▸ Requirements
Reproduce the listing below in full, substituting "Show in Explorer" for every occurrence of "Show in Finder" and leaving all other text unchanged.
+++++
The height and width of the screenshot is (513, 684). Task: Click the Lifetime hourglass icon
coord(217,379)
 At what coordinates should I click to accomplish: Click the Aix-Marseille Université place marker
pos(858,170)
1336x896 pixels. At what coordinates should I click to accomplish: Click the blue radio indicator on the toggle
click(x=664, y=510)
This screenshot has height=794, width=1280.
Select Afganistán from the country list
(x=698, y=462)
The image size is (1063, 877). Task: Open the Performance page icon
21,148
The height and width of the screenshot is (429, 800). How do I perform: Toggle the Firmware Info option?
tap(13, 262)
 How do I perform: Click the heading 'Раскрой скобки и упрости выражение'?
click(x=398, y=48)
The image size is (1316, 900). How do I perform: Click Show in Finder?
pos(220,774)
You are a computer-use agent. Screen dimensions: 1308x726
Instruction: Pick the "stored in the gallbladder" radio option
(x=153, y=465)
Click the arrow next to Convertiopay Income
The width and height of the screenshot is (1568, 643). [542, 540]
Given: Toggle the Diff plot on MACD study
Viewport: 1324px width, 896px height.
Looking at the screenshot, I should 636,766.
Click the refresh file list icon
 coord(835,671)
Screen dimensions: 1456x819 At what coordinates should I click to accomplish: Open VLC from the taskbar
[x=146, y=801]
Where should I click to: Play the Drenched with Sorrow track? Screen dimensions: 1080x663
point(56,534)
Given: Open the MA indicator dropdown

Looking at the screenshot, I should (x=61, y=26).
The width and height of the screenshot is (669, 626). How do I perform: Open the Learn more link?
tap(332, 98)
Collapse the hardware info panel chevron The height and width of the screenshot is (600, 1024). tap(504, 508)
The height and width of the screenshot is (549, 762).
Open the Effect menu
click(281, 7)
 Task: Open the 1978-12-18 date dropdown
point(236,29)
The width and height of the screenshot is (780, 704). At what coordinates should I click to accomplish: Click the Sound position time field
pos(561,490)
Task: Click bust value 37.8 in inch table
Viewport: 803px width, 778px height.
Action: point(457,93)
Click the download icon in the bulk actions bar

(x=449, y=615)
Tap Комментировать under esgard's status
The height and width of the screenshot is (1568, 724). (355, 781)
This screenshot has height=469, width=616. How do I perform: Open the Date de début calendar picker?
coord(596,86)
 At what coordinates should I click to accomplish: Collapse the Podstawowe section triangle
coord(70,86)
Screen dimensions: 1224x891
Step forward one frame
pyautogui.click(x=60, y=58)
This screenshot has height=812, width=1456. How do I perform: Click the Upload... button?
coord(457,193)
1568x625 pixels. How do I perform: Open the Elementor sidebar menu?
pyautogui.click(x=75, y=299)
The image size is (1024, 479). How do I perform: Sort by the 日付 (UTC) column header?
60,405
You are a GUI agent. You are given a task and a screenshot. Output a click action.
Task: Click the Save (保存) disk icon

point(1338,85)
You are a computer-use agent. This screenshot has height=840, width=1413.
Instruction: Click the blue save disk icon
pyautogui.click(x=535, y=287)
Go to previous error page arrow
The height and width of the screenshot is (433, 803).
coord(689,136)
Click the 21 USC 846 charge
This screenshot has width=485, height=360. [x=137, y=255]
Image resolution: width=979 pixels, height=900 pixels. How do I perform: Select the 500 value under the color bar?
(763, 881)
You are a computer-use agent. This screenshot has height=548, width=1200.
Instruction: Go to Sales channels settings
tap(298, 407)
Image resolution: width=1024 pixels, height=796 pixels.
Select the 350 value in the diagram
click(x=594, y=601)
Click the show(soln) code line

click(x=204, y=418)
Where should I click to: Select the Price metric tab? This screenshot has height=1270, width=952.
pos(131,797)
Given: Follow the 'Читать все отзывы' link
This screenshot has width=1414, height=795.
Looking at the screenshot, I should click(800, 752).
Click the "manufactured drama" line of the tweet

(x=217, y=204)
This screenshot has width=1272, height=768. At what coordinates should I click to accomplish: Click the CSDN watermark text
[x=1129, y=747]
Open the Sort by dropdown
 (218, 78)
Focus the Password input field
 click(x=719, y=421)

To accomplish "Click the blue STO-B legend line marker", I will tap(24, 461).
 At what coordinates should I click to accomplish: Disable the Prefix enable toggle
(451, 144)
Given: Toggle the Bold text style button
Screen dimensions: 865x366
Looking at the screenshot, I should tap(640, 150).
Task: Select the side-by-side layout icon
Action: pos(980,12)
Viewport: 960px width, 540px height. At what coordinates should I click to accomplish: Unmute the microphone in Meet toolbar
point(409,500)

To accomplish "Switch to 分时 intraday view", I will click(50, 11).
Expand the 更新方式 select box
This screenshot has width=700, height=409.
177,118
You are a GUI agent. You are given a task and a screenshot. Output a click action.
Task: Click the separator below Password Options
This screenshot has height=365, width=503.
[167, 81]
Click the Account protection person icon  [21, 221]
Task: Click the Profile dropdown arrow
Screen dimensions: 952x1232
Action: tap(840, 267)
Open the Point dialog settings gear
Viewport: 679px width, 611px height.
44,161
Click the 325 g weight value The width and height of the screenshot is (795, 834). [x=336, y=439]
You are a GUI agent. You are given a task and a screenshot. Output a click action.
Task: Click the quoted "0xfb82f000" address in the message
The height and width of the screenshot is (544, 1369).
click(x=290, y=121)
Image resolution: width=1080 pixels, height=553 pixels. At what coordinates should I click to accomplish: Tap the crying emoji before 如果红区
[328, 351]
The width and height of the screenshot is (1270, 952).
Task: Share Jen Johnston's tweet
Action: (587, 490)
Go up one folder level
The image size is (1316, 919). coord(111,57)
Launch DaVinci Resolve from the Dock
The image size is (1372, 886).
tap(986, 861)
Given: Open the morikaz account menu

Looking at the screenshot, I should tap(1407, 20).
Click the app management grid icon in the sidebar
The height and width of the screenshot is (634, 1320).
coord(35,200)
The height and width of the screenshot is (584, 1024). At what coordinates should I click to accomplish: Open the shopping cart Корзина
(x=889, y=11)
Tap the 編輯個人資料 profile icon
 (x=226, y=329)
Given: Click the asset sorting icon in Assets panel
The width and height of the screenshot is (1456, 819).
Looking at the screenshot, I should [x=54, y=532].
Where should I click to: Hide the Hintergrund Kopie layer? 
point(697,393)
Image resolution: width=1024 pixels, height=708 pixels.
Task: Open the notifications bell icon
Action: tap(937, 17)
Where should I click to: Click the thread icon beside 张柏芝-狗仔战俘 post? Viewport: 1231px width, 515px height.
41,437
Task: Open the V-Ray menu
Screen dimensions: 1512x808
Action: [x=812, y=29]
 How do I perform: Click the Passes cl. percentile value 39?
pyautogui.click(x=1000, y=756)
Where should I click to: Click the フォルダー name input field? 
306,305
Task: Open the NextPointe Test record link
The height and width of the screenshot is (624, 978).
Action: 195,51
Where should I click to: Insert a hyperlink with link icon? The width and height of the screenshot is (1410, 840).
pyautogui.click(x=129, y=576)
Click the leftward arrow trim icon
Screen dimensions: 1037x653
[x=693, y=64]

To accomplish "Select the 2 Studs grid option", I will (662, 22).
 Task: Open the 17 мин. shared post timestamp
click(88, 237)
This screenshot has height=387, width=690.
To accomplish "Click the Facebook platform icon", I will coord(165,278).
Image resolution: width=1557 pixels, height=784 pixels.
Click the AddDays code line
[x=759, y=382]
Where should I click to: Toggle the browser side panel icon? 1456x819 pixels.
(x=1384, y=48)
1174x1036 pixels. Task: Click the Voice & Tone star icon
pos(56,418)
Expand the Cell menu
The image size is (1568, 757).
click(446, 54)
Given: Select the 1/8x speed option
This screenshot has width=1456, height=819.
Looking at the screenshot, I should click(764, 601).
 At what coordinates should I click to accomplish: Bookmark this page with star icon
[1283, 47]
+++++
▸ Exercise solution
The height and width of the screenshot is (513, 684). Task: Click the Lifetime hourglass icon
coord(217,379)
 At what coordinates should I click to accomplish: Click the Aix-Marseille Université place marker
pos(858,170)
1336x896 pixels. At what coordinates should I click to accomplish: Click the blue radio indicator on the toggle
click(x=664, y=510)
This screenshot has height=794, width=1280.
Select Afganistán from the country list
(x=698, y=462)
The image size is (1063, 877). Task: Open the Performance page icon
21,148
The height and width of the screenshot is (429, 800). How do I perform: Toggle the Firmware Info option?
tap(13, 262)
 How do I perform: Click the heading 'Раскрой скобки и упрости выражение'?
click(x=398, y=48)
The image size is (1316, 900). How do I perform: Click Show in Explorer?
pos(220,774)
You are a computer-use agent. Screen dimensions: 1308x726
Instruction: Pick the "stored in the gallbladder" radio option
(x=153, y=465)
Click the arrow next to Convertiopay Income
The width and height of the screenshot is (1568, 643). [542, 540]
Given: Toggle the Diff plot on MACD study
Viewport: 1324px width, 896px height.
Looking at the screenshot, I should 636,766.
Click the refresh file list icon
 coord(835,671)
Screen dimensions: 1456x819 At what coordinates should I click to accomplish: Open VLC from the taskbar
[x=146, y=801]
Where should I click to: Play the Drenched with Sorrow track? Screen dimensions: 1080x663
point(56,534)
Given: Open the MA indicator dropdown

Looking at the screenshot, I should (x=61, y=26).
The width and height of the screenshot is (669, 626). How do I perform: Open the Learn more link?
tap(332, 98)
Collapse the hardware info panel chevron The height and width of the screenshot is (600, 1024). tap(504, 508)
The height and width of the screenshot is (549, 762).
Open the Effect menu
click(281, 7)
 Task: Open the 1978-12-18 date dropdown
point(236,29)
The width and height of the screenshot is (780, 704). At what coordinates should I click to accomplish: Click the Sound position time field
pos(561,490)
Task: Click bust value 37.8 in inch table
Viewport: 803px width, 778px height.
Action: point(457,93)
Click the download icon in the bulk actions bar

(x=449, y=615)
Tap Комментировать under esgard's status
The height and width of the screenshot is (1568, 724). (355, 781)
This screenshot has height=469, width=616. How do I perform: Open the Date de début calendar picker?
coord(596,86)
 At what coordinates should I click to accomplish: Collapse the Podstawowe section triangle
coord(70,86)
Screen dimensions: 1224x891
Step forward one frame
pyautogui.click(x=60, y=58)
This screenshot has height=812, width=1456. How do I perform: Click the Upload... button?
coord(457,193)
1568x625 pixels. How do I perform: Open the Elementor sidebar menu?
pyautogui.click(x=75, y=299)
The image size is (1024, 479). How do I perform: Sort by the 日付 (UTC) column header?
60,405
You are a GUI agent. You are given a task and a screenshot. Output a click action.
Task: Click the Save (保存) disk icon

point(1338,85)
You are a computer-use agent. This screenshot has height=840, width=1413.
Instruction: Click the blue save disk icon
pyautogui.click(x=535, y=287)
Go to previous error page arrow
The height and width of the screenshot is (433, 803).
coord(689,136)
Click the 21 USC 846 charge
This screenshot has width=485, height=360. [x=137, y=255]
Image resolution: width=979 pixels, height=900 pixels. How do I perform: Select the 500 value under the color bar?
(763, 881)
You are a computer-use agent. This screenshot has height=548, width=1200.
Instruction: Go to Sales channels settings
tap(298, 407)
Image resolution: width=1024 pixels, height=796 pixels.
Select the 350 value in the diagram
click(x=594, y=601)
Click the show(soln) code line

click(x=204, y=418)
Where should I click to: Select the Price metric tab? This screenshot has height=1270, width=952.
pos(131,797)
Given: Follow the 'Читать все отзывы' link
This screenshot has width=1414, height=795.
Looking at the screenshot, I should click(800, 752).
Click the "manufactured drama" line of the tweet

(x=217, y=204)
This screenshot has width=1272, height=768. At what coordinates should I click to accomplish: Click the CSDN watermark text
[x=1129, y=747]
Open the Sort by dropdown
 (218, 78)
Focus the Password input field
 click(x=719, y=421)

To accomplish "Click the blue STO-B legend line marker", I will tap(24, 461).
 At what coordinates should I click to accomplish: Disable the Prefix enable toggle
(451, 144)
Given: Toggle the Bold text style button
Screen dimensions: 865x366
Looking at the screenshot, I should tap(640, 150).
Task: Select the side-by-side layout icon
Action: pos(980,12)
Viewport: 960px width, 540px height. At what coordinates should I click to accomplish: Unmute the microphone in Meet toolbar
point(409,500)

To accomplish "Switch to 分时 intraday view", I will click(50, 11).
Expand the 更新方式 select box
This screenshot has width=700, height=409.
177,118
You are a GUI agent. You are given a task and a screenshot. Output a click action.
Task: Click the separator below Password Options
This screenshot has height=365, width=503.
[167, 81]
Click the Account protection person icon  [21, 221]
Task: Click the Profile dropdown arrow
Screen dimensions: 952x1232
Action: tap(840, 267)
Open the Point dialog settings gear
Viewport: 679px width, 611px height.
44,161
Click the 325 g weight value The width and height of the screenshot is (795, 834). [x=336, y=439]
You are a GUI agent. You are given a task and a screenshot. Output a click action.
Task: Click the quoted "0xfb82f000" address in the message
The height and width of the screenshot is (544, 1369).
click(x=290, y=121)
Image resolution: width=1080 pixels, height=553 pixels. At what coordinates should I click to accomplish: Tap the crying emoji before 如果红区
[328, 351]
The width and height of the screenshot is (1270, 952).
Task: Share Jen Johnston's tweet
Action: (587, 490)
Go up one folder level
The image size is (1316, 919). coord(111,57)
Launch DaVinci Resolve from the Dock
The image size is (1372, 886).
tap(986, 861)
Given: Open the morikaz account menu

Looking at the screenshot, I should tap(1407, 20).
Click the app management grid icon in the sidebar
The height and width of the screenshot is (634, 1320).
coord(35,200)
The height and width of the screenshot is (584, 1024). At what coordinates should I click to accomplish: Open the shopping cart Корзина
(x=889, y=11)
Tap the 編輯個人資料 profile icon
 (x=226, y=329)
Given: Click the asset sorting icon in Assets panel
The width and height of the screenshot is (1456, 819).
Looking at the screenshot, I should [x=54, y=532].
Where should I click to: Hide the Hintergrund Kopie layer? 
point(697,393)
Image resolution: width=1024 pixels, height=708 pixels.
Task: Open the notifications bell icon
Action: tap(937, 17)
Where should I click to: Click the thread icon beside 张柏芝-狗仔战俘 post? Viewport: 1231px width, 515px height.
41,437
Task: Open the V-Ray menu
Screen dimensions: 1512x808
Action: [x=812, y=29]
 How do I perform: Click the Passes cl. percentile value 39?
pyautogui.click(x=1000, y=756)
Where should I click to: Click the フォルダー name input field? 
306,305
Task: Open the NextPointe Test record link
The height and width of the screenshot is (624, 978).
Action: 195,51
Where should I click to: Insert a hyperlink with link icon? The width and height of the screenshot is (1410, 840).
pyautogui.click(x=129, y=576)
Click the leftward arrow trim icon
Screen dimensions: 1037x653
[x=693, y=64]

To accomplish "Select the 2 Studs grid option", I will (662, 22).
 Task: Open the 17 мин. shared post timestamp
click(88, 237)
This screenshot has height=387, width=690.
To accomplish "Click the Facebook platform icon", I will coord(165,278).
Image resolution: width=1557 pixels, height=784 pixels.
Click the AddDays code line
[x=759, y=382]
Where should I click to: Toggle the browser side panel icon? 1456x819 pixels.
(x=1384, y=48)
1174x1036 pixels. Task: Click the Voice & Tone star icon
pos(56,418)
Expand the Cell menu
The image size is (1568, 757).
click(446, 54)
Given: Select the 1/8x speed option
This screenshot has width=1456, height=819.
Looking at the screenshot, I should click(764, 601).
 At what coordinates should I click to accomplish: Bookmark this page with star icon
[1283, 47]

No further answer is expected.